There are a number of reasons why the teens don't just walk away, he says.

"They're young, they're infatuated, they may have no models of what a healthy relationship really is, or [they feel] that's 'just the way it is,' " he says. "And you're in love. You do anything for love."

Even when their lives may be in danger, teens rarely share their secrets.
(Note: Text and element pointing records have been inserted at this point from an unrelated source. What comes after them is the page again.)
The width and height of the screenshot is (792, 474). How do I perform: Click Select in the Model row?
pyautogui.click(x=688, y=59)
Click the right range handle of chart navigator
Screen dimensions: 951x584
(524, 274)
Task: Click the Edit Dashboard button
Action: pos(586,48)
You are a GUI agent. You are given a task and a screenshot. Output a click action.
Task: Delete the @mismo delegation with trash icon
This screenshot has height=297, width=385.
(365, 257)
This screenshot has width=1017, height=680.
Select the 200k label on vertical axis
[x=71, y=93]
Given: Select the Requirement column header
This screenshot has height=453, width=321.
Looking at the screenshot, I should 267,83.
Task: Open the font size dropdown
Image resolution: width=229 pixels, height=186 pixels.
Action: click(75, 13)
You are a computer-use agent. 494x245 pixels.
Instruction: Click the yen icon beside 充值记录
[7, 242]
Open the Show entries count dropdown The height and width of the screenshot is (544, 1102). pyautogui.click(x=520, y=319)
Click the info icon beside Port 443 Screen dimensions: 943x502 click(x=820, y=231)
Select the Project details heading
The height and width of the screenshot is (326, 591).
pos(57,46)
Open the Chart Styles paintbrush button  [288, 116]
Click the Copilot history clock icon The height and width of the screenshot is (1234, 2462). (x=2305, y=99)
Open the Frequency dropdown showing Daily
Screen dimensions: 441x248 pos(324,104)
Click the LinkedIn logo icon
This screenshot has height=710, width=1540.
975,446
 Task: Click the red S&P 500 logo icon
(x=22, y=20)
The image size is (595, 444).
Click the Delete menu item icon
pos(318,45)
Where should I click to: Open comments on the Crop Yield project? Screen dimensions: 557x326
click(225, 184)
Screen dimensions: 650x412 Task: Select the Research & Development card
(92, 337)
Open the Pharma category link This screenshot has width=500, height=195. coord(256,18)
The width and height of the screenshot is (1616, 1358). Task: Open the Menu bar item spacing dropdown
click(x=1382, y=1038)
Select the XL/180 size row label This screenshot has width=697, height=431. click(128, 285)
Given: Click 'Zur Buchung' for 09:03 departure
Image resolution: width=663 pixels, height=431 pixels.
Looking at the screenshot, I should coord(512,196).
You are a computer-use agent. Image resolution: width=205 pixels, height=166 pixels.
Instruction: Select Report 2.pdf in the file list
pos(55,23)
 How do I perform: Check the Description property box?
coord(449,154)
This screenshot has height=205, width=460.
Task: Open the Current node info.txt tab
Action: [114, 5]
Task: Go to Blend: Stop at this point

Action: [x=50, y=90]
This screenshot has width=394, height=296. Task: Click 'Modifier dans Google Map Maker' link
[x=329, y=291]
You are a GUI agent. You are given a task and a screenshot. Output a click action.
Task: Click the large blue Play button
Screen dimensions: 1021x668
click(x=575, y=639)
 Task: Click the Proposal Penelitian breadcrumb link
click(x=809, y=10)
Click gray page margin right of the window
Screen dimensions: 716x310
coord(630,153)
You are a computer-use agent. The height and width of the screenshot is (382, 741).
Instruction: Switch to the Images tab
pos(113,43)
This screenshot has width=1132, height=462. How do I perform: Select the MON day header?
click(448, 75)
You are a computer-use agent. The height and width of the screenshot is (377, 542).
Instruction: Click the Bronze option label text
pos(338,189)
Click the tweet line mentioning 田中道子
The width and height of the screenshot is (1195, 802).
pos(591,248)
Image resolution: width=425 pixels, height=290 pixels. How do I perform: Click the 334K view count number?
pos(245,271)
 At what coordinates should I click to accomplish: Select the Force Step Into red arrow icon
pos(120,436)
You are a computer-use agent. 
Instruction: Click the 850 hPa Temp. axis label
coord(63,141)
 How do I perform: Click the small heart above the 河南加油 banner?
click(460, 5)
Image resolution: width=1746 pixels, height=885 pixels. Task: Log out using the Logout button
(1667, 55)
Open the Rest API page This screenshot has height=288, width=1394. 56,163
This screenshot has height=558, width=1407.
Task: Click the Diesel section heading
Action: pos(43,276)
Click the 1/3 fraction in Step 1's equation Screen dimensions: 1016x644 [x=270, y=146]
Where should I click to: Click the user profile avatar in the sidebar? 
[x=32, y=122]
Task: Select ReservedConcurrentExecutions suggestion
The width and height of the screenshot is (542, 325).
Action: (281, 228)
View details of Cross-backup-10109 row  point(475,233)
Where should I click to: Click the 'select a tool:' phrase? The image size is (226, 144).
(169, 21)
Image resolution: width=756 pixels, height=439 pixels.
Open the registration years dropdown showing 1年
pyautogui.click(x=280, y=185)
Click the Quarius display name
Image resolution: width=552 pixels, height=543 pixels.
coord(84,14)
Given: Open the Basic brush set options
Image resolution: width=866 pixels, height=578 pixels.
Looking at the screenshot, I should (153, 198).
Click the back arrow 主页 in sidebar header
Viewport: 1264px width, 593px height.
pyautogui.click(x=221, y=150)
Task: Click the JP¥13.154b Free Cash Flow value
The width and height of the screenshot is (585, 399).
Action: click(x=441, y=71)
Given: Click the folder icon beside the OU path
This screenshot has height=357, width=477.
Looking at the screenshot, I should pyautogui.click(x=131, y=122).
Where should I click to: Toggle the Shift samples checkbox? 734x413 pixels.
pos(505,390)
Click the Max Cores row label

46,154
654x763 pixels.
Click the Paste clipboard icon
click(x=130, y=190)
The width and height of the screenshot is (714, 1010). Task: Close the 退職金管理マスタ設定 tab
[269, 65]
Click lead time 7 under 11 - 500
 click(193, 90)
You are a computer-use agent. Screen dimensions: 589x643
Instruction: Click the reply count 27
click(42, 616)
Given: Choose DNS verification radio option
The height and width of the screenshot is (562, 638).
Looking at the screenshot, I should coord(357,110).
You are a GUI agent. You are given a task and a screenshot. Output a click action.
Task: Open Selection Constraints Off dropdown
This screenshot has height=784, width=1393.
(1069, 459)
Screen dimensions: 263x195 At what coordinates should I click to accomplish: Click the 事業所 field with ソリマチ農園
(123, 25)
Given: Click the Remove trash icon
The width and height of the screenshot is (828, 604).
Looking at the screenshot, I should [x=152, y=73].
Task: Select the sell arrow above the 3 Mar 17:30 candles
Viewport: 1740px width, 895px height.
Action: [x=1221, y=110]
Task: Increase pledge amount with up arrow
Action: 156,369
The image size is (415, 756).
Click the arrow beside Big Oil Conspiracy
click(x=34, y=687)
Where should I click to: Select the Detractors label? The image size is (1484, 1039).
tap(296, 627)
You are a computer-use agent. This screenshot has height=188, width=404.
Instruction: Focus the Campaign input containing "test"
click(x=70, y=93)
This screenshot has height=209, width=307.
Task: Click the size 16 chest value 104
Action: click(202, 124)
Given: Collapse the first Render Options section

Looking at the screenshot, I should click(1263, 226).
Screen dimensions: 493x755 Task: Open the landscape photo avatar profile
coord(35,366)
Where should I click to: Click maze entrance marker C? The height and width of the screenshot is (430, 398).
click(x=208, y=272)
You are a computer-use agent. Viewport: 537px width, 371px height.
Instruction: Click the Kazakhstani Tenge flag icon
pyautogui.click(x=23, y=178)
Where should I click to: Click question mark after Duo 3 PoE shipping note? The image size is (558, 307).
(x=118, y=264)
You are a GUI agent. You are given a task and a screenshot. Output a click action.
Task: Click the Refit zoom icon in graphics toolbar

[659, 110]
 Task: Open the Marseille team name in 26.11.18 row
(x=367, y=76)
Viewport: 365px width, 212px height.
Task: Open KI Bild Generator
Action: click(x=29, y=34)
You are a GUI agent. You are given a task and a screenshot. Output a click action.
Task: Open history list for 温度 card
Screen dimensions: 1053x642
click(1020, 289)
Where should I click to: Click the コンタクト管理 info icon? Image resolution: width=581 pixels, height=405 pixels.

Experts cite a host of fears that keep kids locked in silence.

"Reasons include not wanting to lose their boyfriend or girlfriend, not wanting to tell their parents who might take away their freedom, fear of being ostracised by certain groups, especially if the boy is popular, and not being believed," notes Elizabeth K Carll, a clinical psychologist and author of Violence in Our Lives: Impact on Workplace, Home and Community.

"And they're hoping things will get better," Carll adds. "Usually, after a violent episode, the abuser tends to be sorry and wants to make up, so there is a time when things are very good."

Learning how to 'date and dump'

Wiseman's program focuses on strategies to identify, overcome or avoid abusive relationships.

In sessions separated by gender, boys are taught about the destructive force of verbal abuse and appropriate ways to handle rejection. Girls learn about the danger of cliques and spreading gossip, the heavy emphasis society places on physical beauty, and self-defence strategies for the physically threatening situations they could experience.

In addition, Wiseman says, both boys and girls learn how to "date and dump," which stresses a person's right to end a relationship.

Dr Alvin F Poussaint, a professor of psychiatry at Harvard Medical School, sees another formidable tool in the fight against teen dating violence: parents.

"We still see movies where women are slapped around. There should be lots of occasions and opportunities for parents to communicate with their kids without sitting down and giving a lecture,” Poussaint says. “They can talk about movies and depictions of violence, and what they think of that. Then they can ask if they've seen anything like that happen at school."

Wiseman says her breakthrough came during a family vacation. Her parents had noticed for some time that something was wrong, she recalls, but when they'd try to find out, she would invariably shut them off.

"By the time I was 18, I was so distant, I never came out of my room," she adds.

"I remember being in a car on vacation and my mother said, 'I don't know what's going on, but you can make mistakes. No decision is permanent. If you want to talk to me, here I am,' " she says.

"It was a little window - but it was enough to make me think there was hope," Wiseman says. "It was one of the most important things that was said to me that enabled me to stop the relationship."

What To Do

While teens in abusive relationships will rarely discuss it, here are some of the warning signs parents can look for:

  • The relationship becomes intense very quickly;
  • She stops spending time with her friends;
  • She drops out of her favorite activities, leaving her with only one identity - being a girlfriend;
  • She makes apologies for her boyfriend's behaviour;
  • He calls excessively to check on her;
  • She seems extremely nervous and has difficulty making decisions;
  • She has unexplained bruises;
  • Her school performance suffers, with no explanation;
  • She seems depressed and isolates herself from her family.